Bloggers a Bit Presumptuous

"I saw this as a way to study how the traditional household division of labor in heterosexual households affects labor-market outcomes for women," said Waddoups, who also teaches a labor economics course.

He said the topic of household division of labor seems to "always generate interest and animated discussion among my students."

But he cautioned that bloggers are making assumptions that are not backed by data.

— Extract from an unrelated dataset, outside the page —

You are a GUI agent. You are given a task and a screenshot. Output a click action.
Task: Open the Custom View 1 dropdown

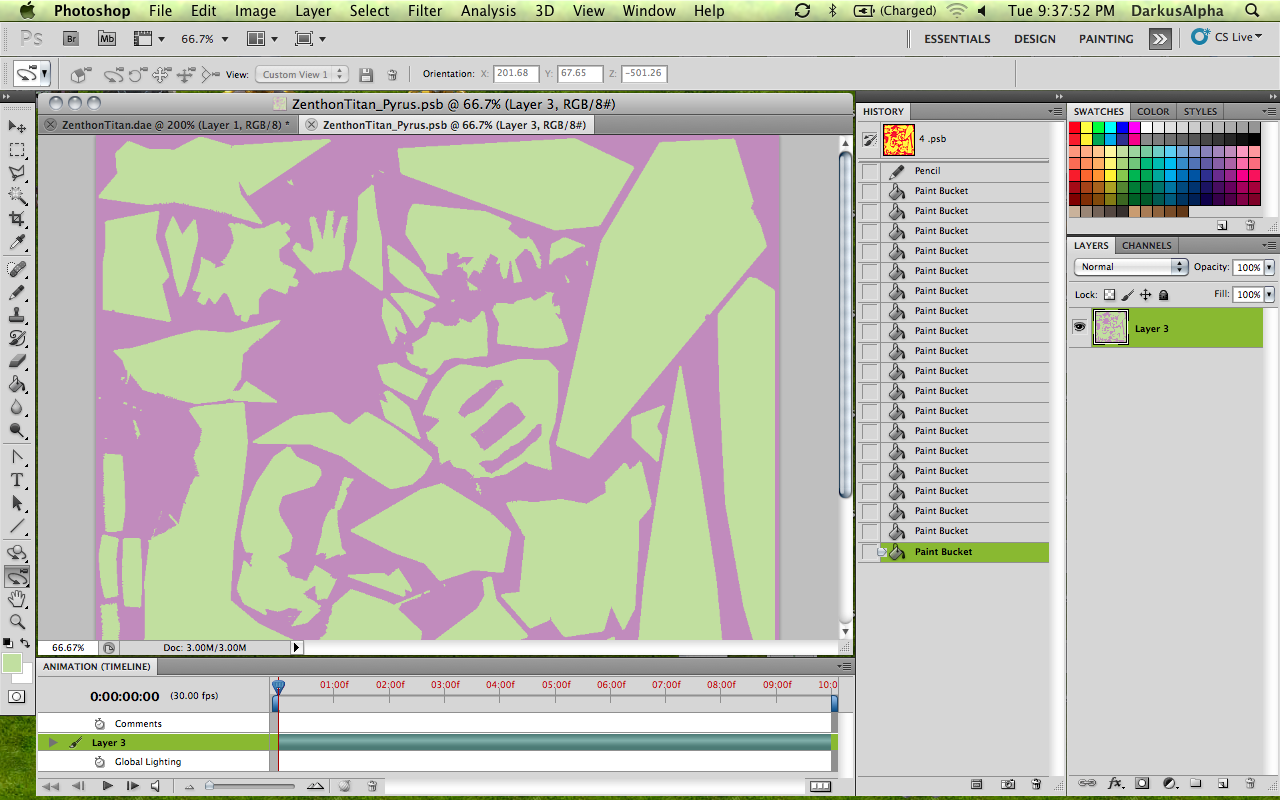coord(301,74)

One such theory on the website Boingboing was that lesbians are more assertive when it comes to their salaries than heterosexual women.

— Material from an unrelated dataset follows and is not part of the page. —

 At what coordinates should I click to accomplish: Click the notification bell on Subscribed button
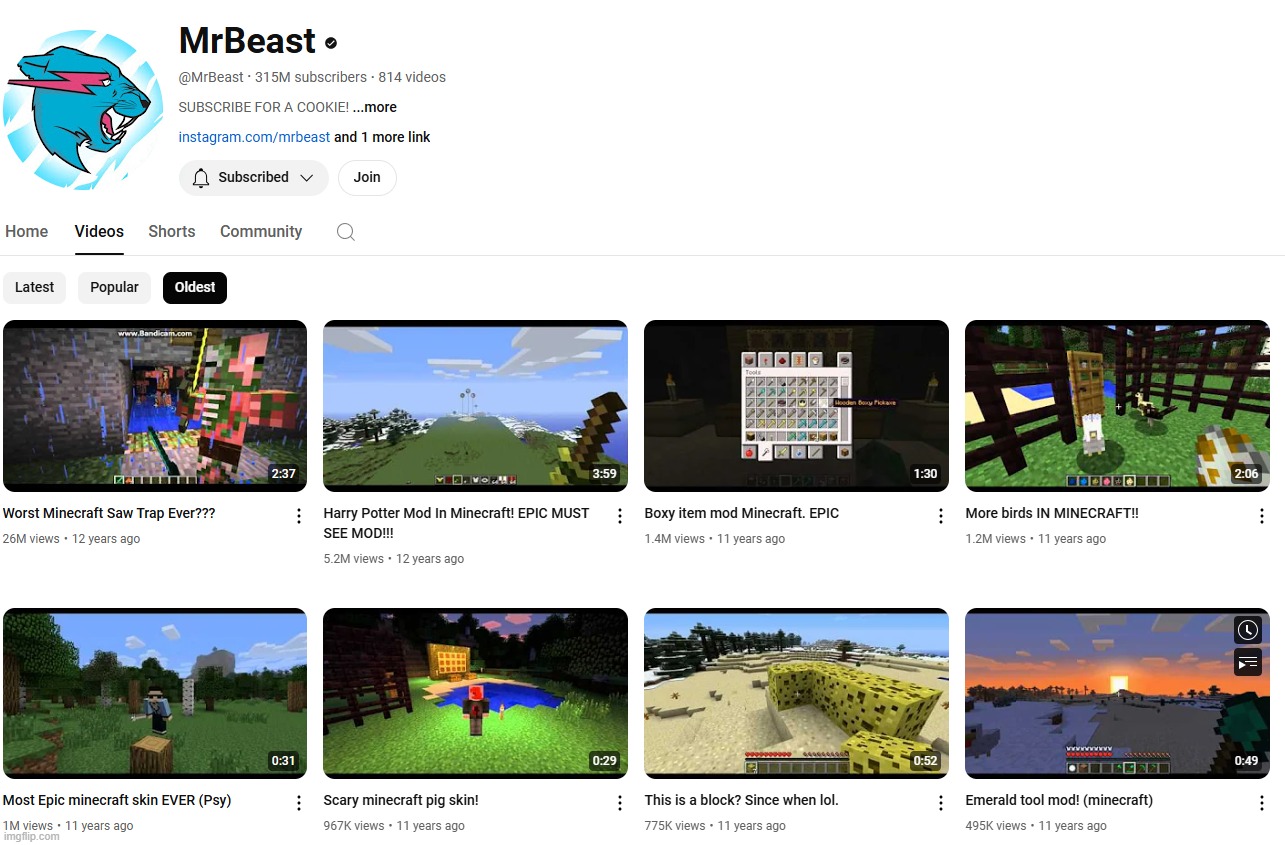(201, 177)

"It could be that there is more effective bargaining on the part of lesbians in the workplace, but our data set does not provide any evidence to that effect," Waddoups said.

Kevin Jones, deputy director of Out & Equal Workplace Advocates, a national nonprofit addressing GLBT issues at work, cautioned that making generalizations about any community is dangerous territory.

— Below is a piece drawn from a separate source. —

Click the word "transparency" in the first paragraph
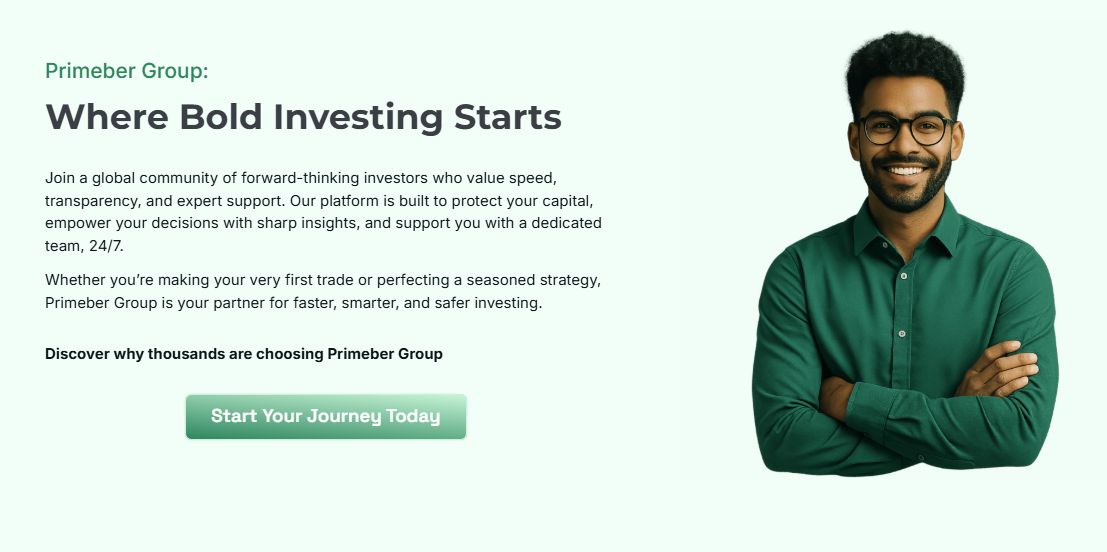The image size is (1107, 552). tap(91, 200)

"Many of my female colleagues in the financial services world were aggressive and not lesbians," Jones said.

Professor Daneshvary debunked another theory that lesbians may be able to work longer hours and earn more because they are less likely to have children at home.

"We did test to see the affect of children, but it wasn't there," he said. "In other words, in comparing lesbians and heterosexuals who have children, the children don't have impact."

Overall, he said, women's wages tend to be 5 percent less than men's wages, whether single or married.

Lee Badgett, an economist at the University of Massachusetts, Amherst, and the research director at the Williams Institute at UCLA, pointed out that the data about children on wages is murkier than it seems.

"There's the mommy gap for heterosexual women. They earn less clearly when they have kids. But lesbians with kids in their household tend to earn more," Badgett said, citing a study called "The Cost of Parenthood: Unraveling the Effects of Sexual Orientation and Gender on Income," in 2009 by a sociology professor at the University of Houston.

Lesbians Make Different Decisions?

"That's another thing that heterosexual women are being penalized more and, for some reason, lesbians don't seem to have that effect. Is that because of gender roles, maybe? It's hard to interpret the results."

Gary Gates, a demographer with the Williams Institute on Sexual Orientation Law and Public Policy at UCLA, clarified that the higher wages lesbian women tend to receive were specific to older, white women.

"In past research, you don't see a wage premium in younger lesbians or African-American and Latina lesbians," Gates said. "You don't necessarily see non-white lesbian women making more than non-white heterosexual women."

Badgett said there may be interesting differences in the work decisions lesbians make that are resulting in higher wages, but it is unclear what those decisions are and when they take place.

"It's not because employers like hiring lesbians," Badgett said. "Or it's not because they're better bargainers or because they have more empowerment than heterosexual women."

Badgett said the study offered a new perspective because it highlighted that lesbians who had never married earned more than any other female income group.

"It adds to the weight of what a lot of us have thought: There are some differences in decisions that lesbians might make," she said. "You could also look at it to see if they're not as constrained by heterosexual gender roles. Heterosexual women may want to make those choices, too, but, perhaps in the context in their relationships, they can't."

Badgett cautioned that the use of the words "lesbian wage premium" could negate that lesbians are still experiencing prejudice at the workplace, even if their wages are higher than heterosexual women.

"Lesbians still experience discrimination," Badgett added, "as gay men do."